Entries shown Start Marker

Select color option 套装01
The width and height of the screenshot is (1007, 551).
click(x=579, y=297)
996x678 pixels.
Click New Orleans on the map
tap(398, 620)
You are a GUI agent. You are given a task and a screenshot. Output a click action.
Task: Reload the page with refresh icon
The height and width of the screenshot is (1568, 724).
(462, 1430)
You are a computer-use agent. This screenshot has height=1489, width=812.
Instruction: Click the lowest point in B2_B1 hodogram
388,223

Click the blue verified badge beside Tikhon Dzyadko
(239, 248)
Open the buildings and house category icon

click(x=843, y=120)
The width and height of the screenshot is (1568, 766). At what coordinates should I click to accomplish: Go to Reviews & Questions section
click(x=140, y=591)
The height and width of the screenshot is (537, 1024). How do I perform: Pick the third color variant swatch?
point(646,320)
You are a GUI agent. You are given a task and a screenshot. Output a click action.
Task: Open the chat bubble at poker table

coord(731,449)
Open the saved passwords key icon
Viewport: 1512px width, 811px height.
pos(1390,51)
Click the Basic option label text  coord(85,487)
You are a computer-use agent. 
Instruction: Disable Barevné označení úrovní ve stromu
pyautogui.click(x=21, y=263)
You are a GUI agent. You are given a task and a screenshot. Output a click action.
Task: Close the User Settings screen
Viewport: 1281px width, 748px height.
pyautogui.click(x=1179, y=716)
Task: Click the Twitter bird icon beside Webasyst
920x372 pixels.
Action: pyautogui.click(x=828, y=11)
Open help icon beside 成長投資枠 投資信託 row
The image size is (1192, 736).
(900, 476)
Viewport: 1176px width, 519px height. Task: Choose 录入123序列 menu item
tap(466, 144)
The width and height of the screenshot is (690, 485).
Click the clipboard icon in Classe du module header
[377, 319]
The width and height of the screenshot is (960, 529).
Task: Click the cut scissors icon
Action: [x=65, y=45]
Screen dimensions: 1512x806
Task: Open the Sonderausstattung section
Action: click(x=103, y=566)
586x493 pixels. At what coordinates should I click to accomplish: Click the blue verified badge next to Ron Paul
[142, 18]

Entries shown End Marker

* [About this task] A complete, exact copy of the material is the expected answer.

* [Written response]
Select color option 套装01
The width and height of the screenshot is (1007, 551).
click(x=579, y=297)
996x678 pixels.
Click New Orleans on the map
tap(398, 620)
You are a GUI agent. You are given a task and a screenshot. Output a click action.
Task: Reload the page with refresh icon
The height and width of the screenshot is (1568, 724).
(462, 1430)
You are a computer-use agent. This screenshot has height=1489, width=812.
Instruction: Click the lowest point in B2_B1 hodogram
388,223

Click the blue verified badge beside Tikhon Dzyadko
(239, 248)
Open the buildings and house category icon

click(x=843, y=120)
The width and height of the screenshot is (1568, 766). At what coordinates should I click to accomplish: Go to Reviews & Questions section
click(x=140, y=591)
The height and width of the screenshot is (537, 1024). How do I perform: Pick the third color variant swatch?
point(646,320)
You are a GUI agent. You are given a task and a screenshot. Output a click action.
Task: Open the chat bubble at poker table

coord(731,449)
Open the saved passwords key icon
Viewport: 1512px width, 811px height.
pos(1390,51)
Click the Basic option label text  coord(85,487)
You are a computer-use agent. 
Instruction: Disable Barevné označení úrovní ve stromu
pyautogui.click(x=21, y=263)
You are a GUI agent. You are given a task and a screenshot. Output a click action.
Task: Close the User Settings screen
Viewport: 1281px width, 748px height.
pyautogui.click(x=1179, y=716)
Task: Click the Twitter bird icon beside Webasyst
920x372 pixels.
Action: pyautogui.click(x=828, y=11)
Open help icon beside 成長投資枠 投資信託 row
The image size is (1192, 736).
(900, 476)
Viewport: 1176px width, 519px height. Task: Choose 录入123序列 menu item
tap(466, 144)
The width and height of the screenshot is (690, 485).
Click the clipboard icon in Classe du module header
[377, 319]
The width and height of the screenshot is (960, 529).
Task: Click the cut scissors icon
Action: [x=65, y=45]
Screen dimensions: 1512x806
Task: Open the Sonderausstattung section
Action: click(x=103, y=566)
586x493 pixels. At what coordinates should I click to accomplish: Click the blue verified badge next to Ron Paul
[142, 18]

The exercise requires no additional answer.